The only time I seem to look at the clock is when the numbers read my birth date.

Drink alcohol out of styrofoam soda cups on the bus and train.

go to the search engine suggestions and see what people found, then type them in to see if you get the same results

not eating the ends of a hotdog.

has a plastic bag full of plastic bags in your house

Cheak the fridge every 5 minuets waiting for food to just "magicly" appear

Whenever I accidentally drop a glass or cup it always bounces the first time but breaks the second

test how many stares you can scale in one step

getting furius wen ppl hav bad speling n grammer

Leftovers are better than the actual meal ;)

Count the number of times someone knocks on a door on television.

Use the letters on my phone to make words to help me remember important numbers

When I'm walking I look up at nothing in particular and it causes everyone else to look up too!

Write angry notes into your search browser in case any Russian spies are watching.
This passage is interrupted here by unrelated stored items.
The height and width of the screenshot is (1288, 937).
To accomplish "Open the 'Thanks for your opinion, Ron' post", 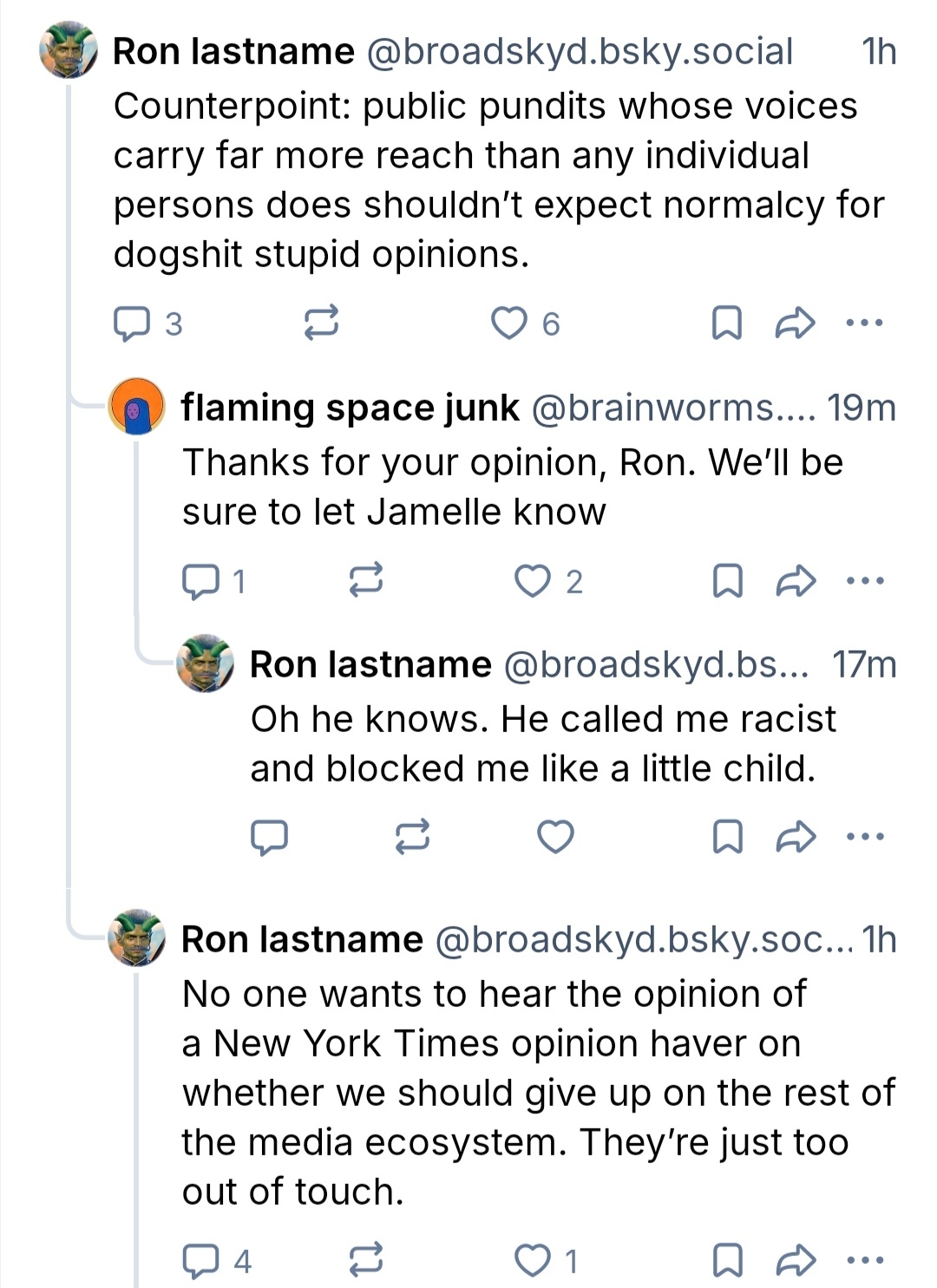I will [512, 487].
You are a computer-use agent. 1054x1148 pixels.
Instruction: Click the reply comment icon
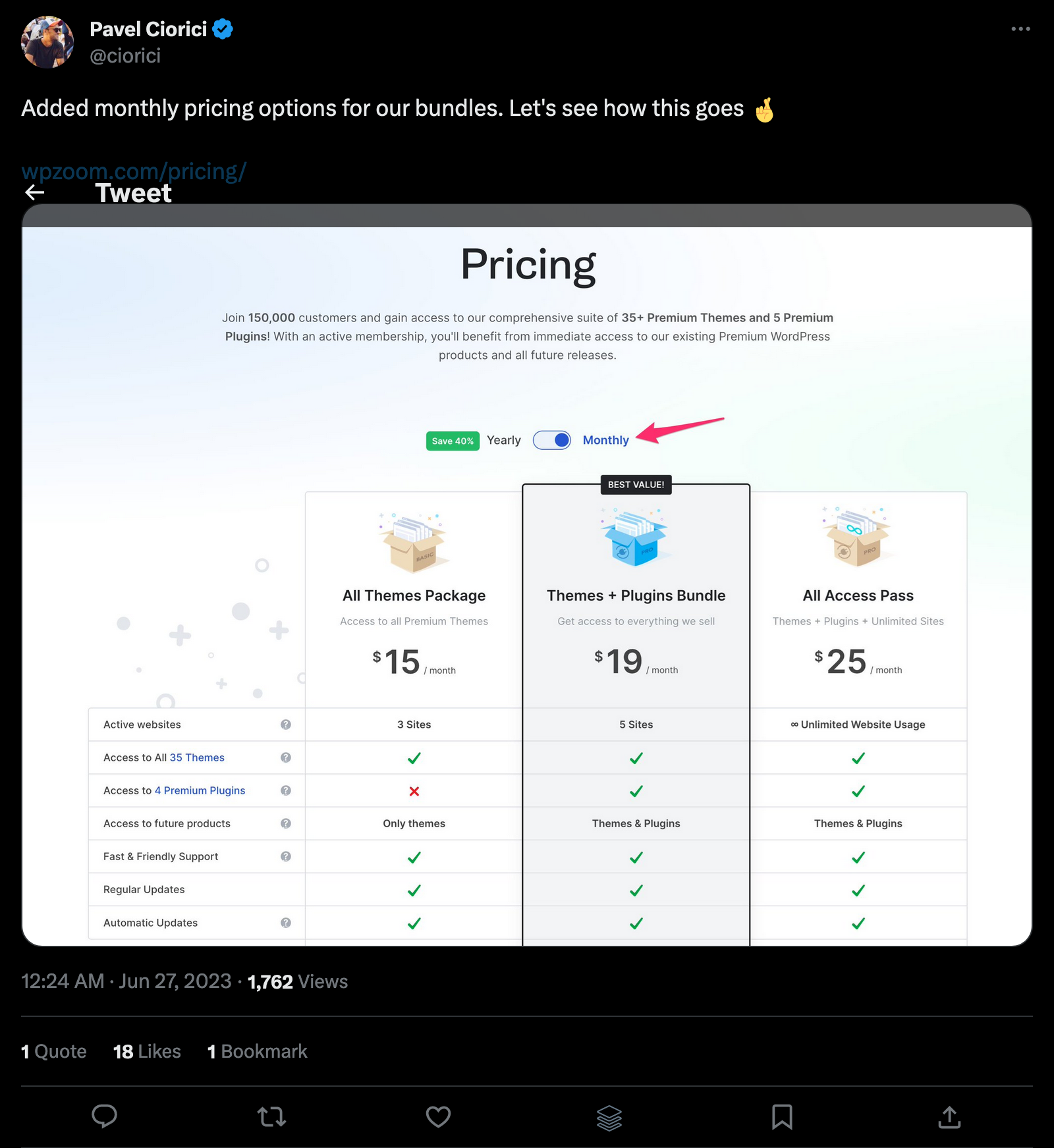coord(104,1116)
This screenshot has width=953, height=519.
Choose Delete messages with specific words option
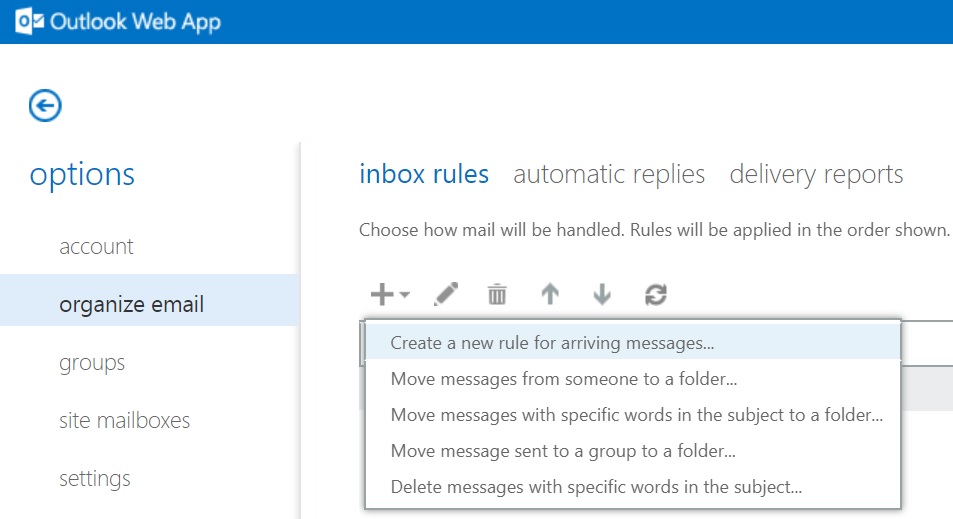(596, 487)
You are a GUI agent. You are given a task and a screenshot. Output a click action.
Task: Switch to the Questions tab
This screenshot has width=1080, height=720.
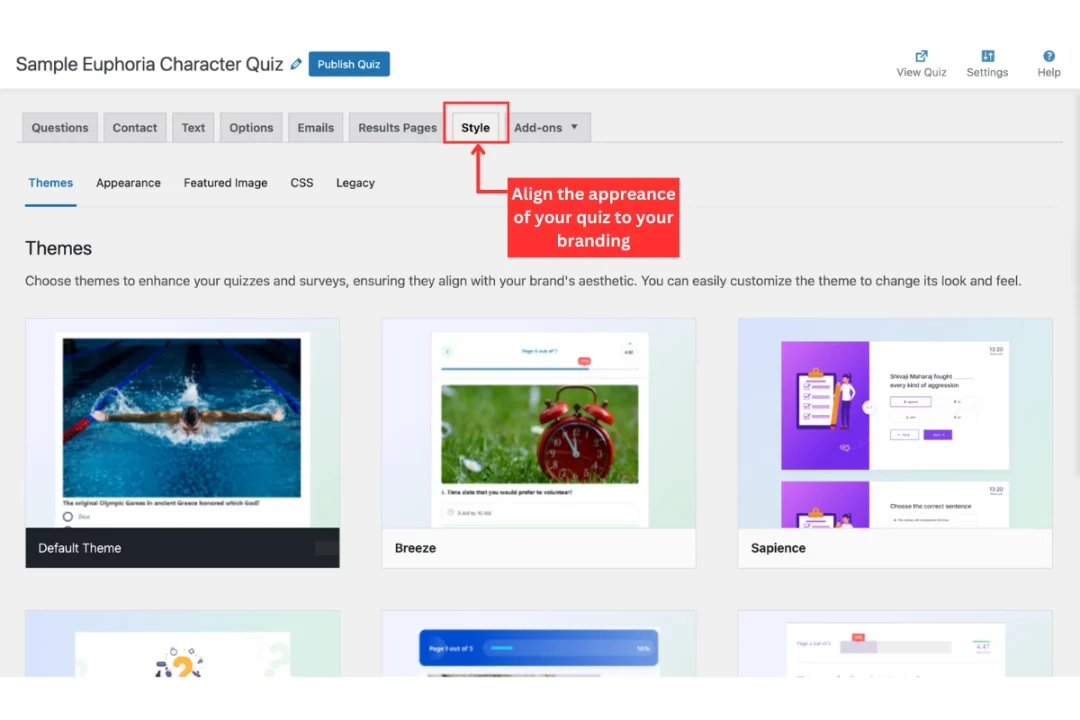60,128
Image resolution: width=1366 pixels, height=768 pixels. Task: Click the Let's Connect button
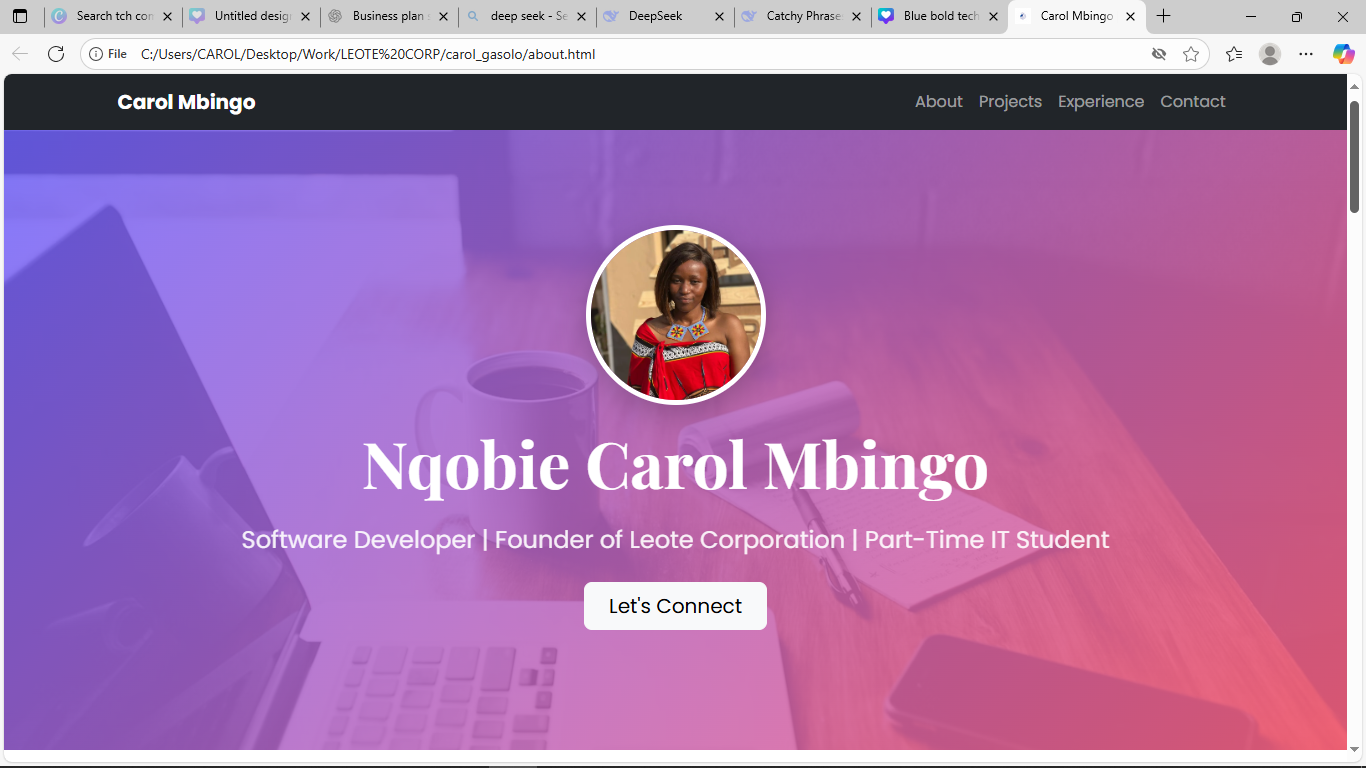675,606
YEET! TURN UP! KEEP IT ONEHUNNIT DADDY!! YAS GAGA YASS!! SIGN ME UP FOR THAT!! PU$$Y ON FLEEK!! PULLOUT GAME STRONG! LARRY IS REAL!! IMMA LET YOU FINISH!! IMMA REAL G! HOLYMOTHERFUCKINGSHIT!!!!!! I SAID HA! BITCH WHERE??? GIVE ME SOME ASS!! WHAT ARE THOOOSE!!! WHERE THEY AT THO?! BITCH BETTA HAVE MUH MONEY! FCK HER RIGHT IN THE PSSY! EAT THAT BOOTY LIKE GROCERIES!!!!! SURFBOARD! IM NOT GAY NO MORE! WHO'S YOUR DADDY? HOW YOU LIKE DEM APPLES?!! QUEEN! SLAY!

When I am bored I look at things and wonder about the people who made them, and at what time they were made, etc. Like whether my Bic pen was made in the morning or the night. Savy.

Sweet! I've just received my free minecraft giftcode! >> Minecraftcodes.info <

Play call of duty then go around shooting everyone in your mind for the rest of the day

Wish that illegal Mexicans would stop driving drunk without insurance and crashing into legal citizens who pay taxes and insurance leaving us with a debt in medical bills so that we cant afford physical therapy.

Boy:did it hurt? Me: Did what hurt? Boy:When you fell from heaven. Me: I came frome the pits of hell! Boy: Well then...O__O

Whenever I think of something creative or weird, I always wonder if someone thought of the same thing.

Sweet! I've just received my free minecraft giftcode! >> Minecraftcodes.info <

don't wash my hands after using the toilet because its a waste of time

I pee in the sink so i don't have to aim

Things You Think Only You Do

A collection of things you think only you do. Go ahead and confess. You probably aren't the only one.